Nonprofit versus For-Profit Healthcare and Organizations
Nonprofit versus For-Profit Healthcare and Organizations
This paper explores articles and research conducted on nonprofit versus For-Profit Healthcare and Organizations. There are three types of entities that own hospitals, which are: nonprofit, for-profit, and government. However, it can’t be determined if they specialize in different medical services or how their service profits affect certain specializations. More than likely, the for-profits offer profitable medical services that benefit the organization, which would lead to believe that the nonprofits are in the middle, leaving the government with offering the unprofitable services. The for-profits are also quite responsive to the changes associated with service profitability than the nonprofit or government entities.

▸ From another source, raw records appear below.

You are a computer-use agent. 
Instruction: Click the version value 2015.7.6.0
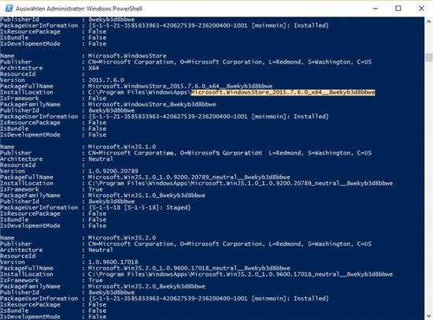(x=106, y=80)
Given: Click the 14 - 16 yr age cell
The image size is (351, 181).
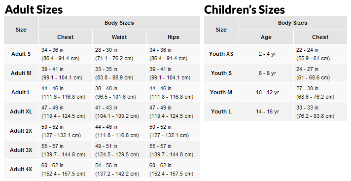Looking at the screenshot, I should pos(268,112).
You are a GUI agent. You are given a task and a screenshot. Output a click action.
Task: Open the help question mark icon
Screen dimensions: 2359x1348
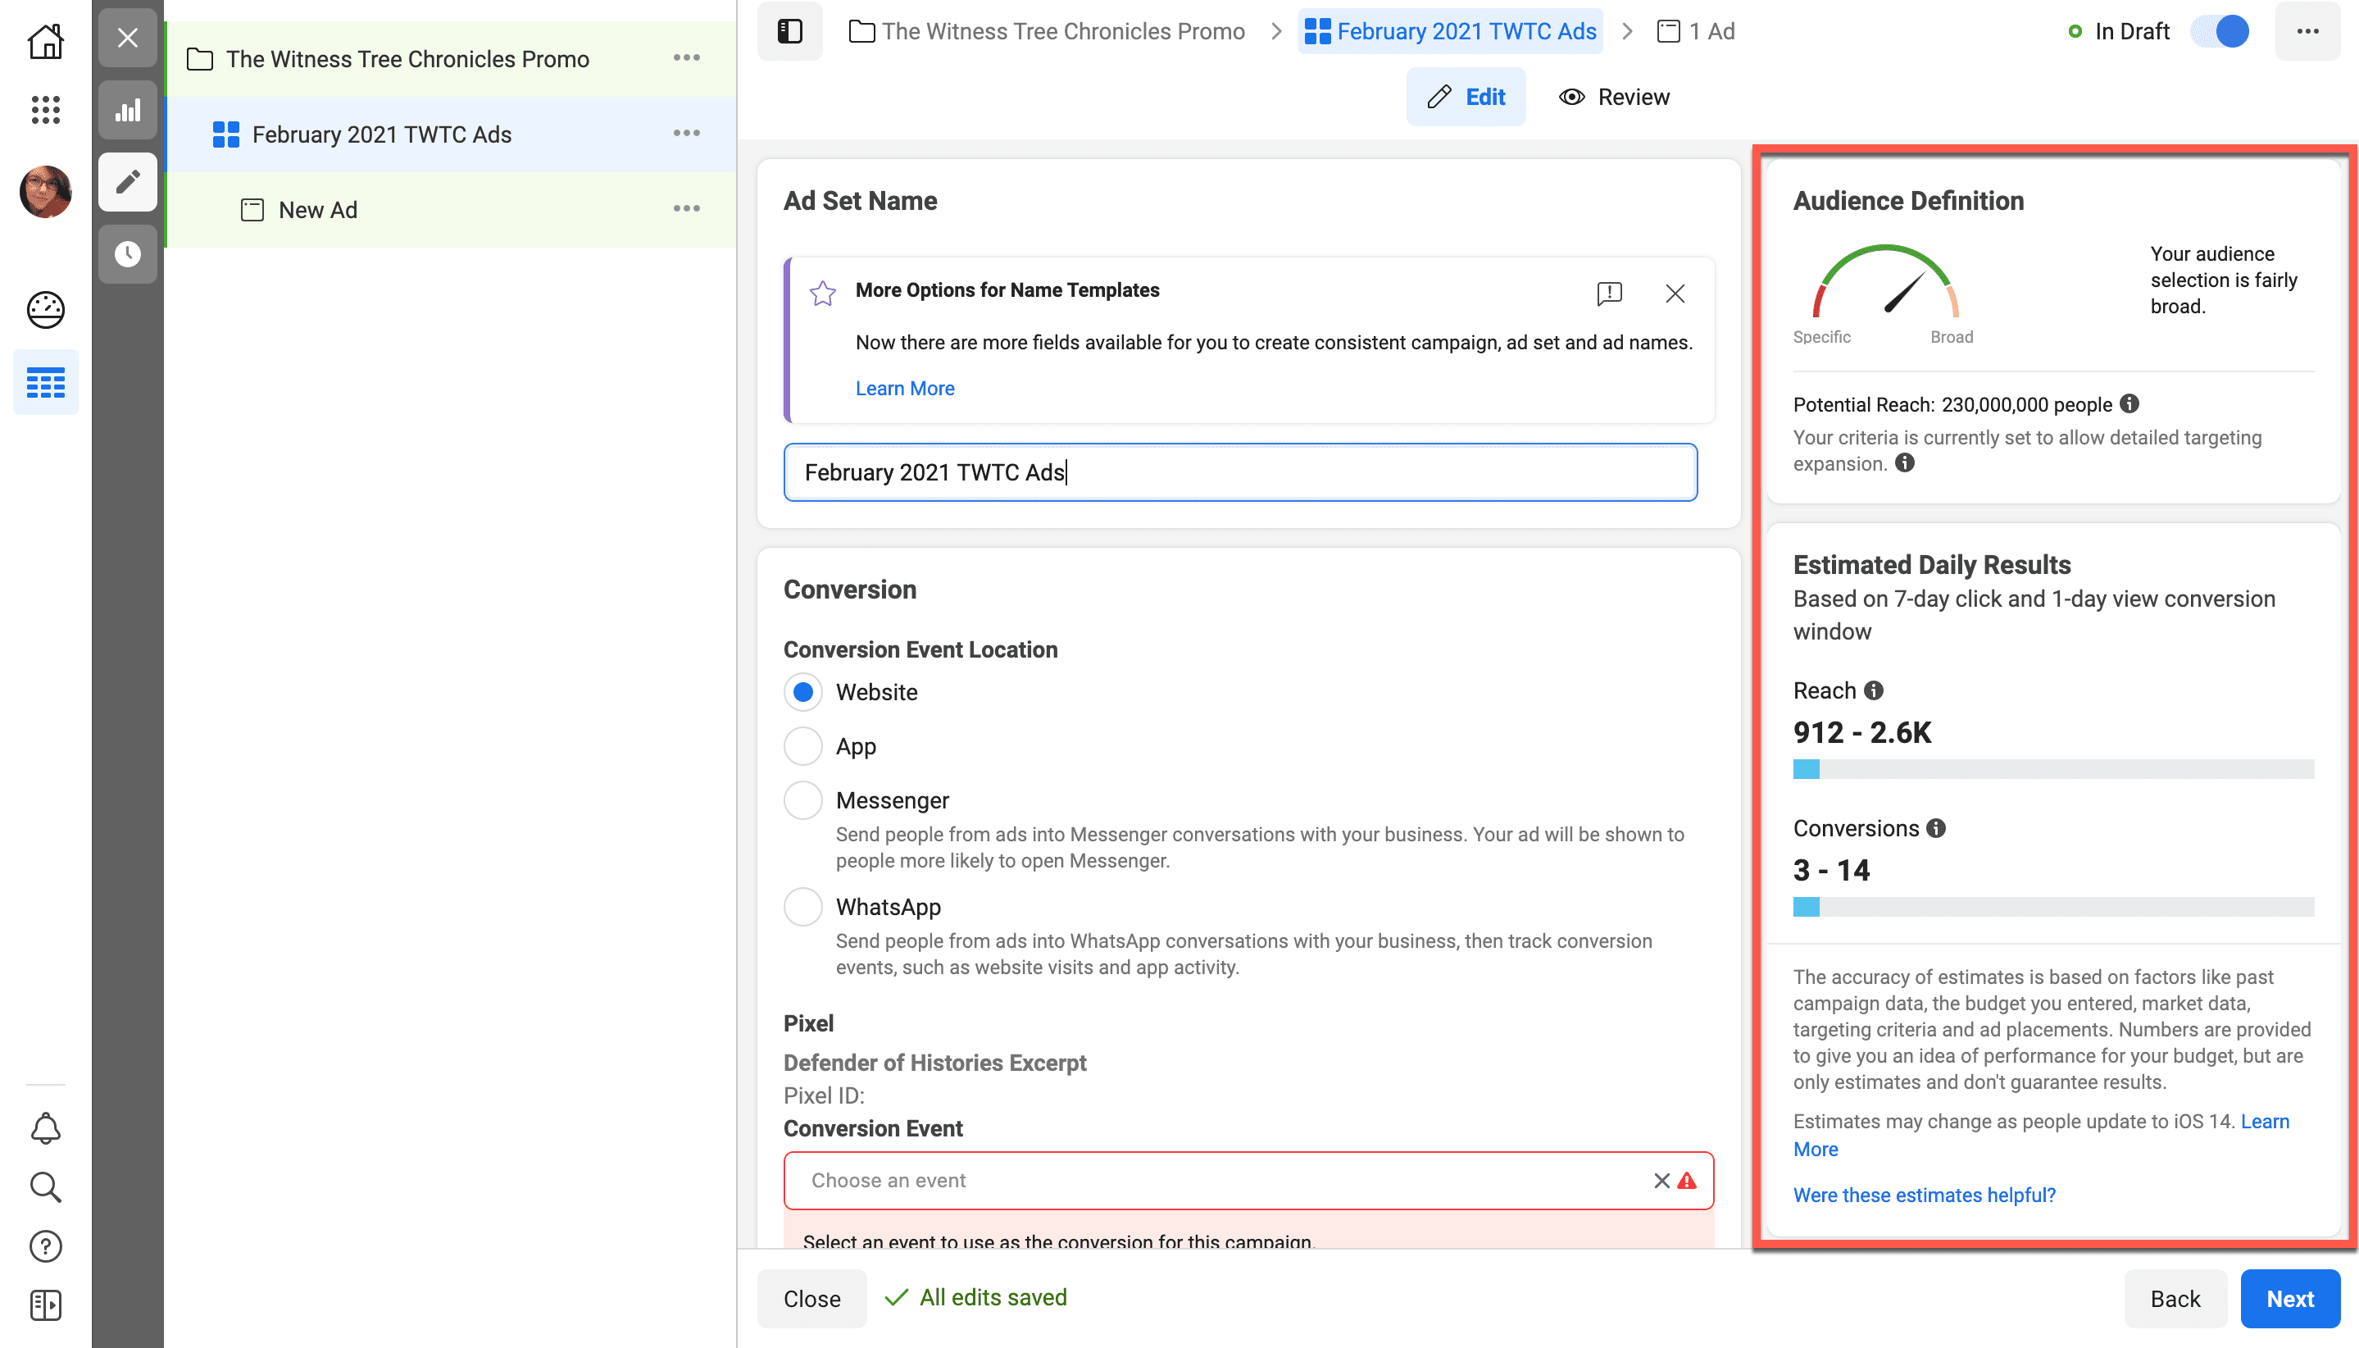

Therefore, it would be necessary to evaluate the value of nonprofit hospital ownership and differentiate between the service offerings amongst the hospital types. Looking into the ways that for-profit hospitals make profits, it would be necessary to take into consideration the geographical location versus the well insured citizens that are located within the area. This paper also looks into the assumption that all general hospitals are relatively alike in the services provided, regardless of ownership…. but also that these entities would vary in their patient mixture. In my research, this paper is for the recognition of profit making and to introduce the idea that for-profit healthcare and organizations are more opt to decide on which medical services to offer based on the service profitability.
In our country nonprofit hospitals account for a major portion of the urban areas, while the remainder being for-profit or governmental ownership operating under different legal rules. When we evaluate the interests associated within the healthcare industry, we must take into consideration the value it has on today’s society and economy. This issue has been heavily debated in that there have been raising questions as to the fact of the similarities between non-profit organizations and for-profit organizations. In analyzing these issues, it must also show relevance as to the accountability of the evidence and material that supports the policies regarding ownership.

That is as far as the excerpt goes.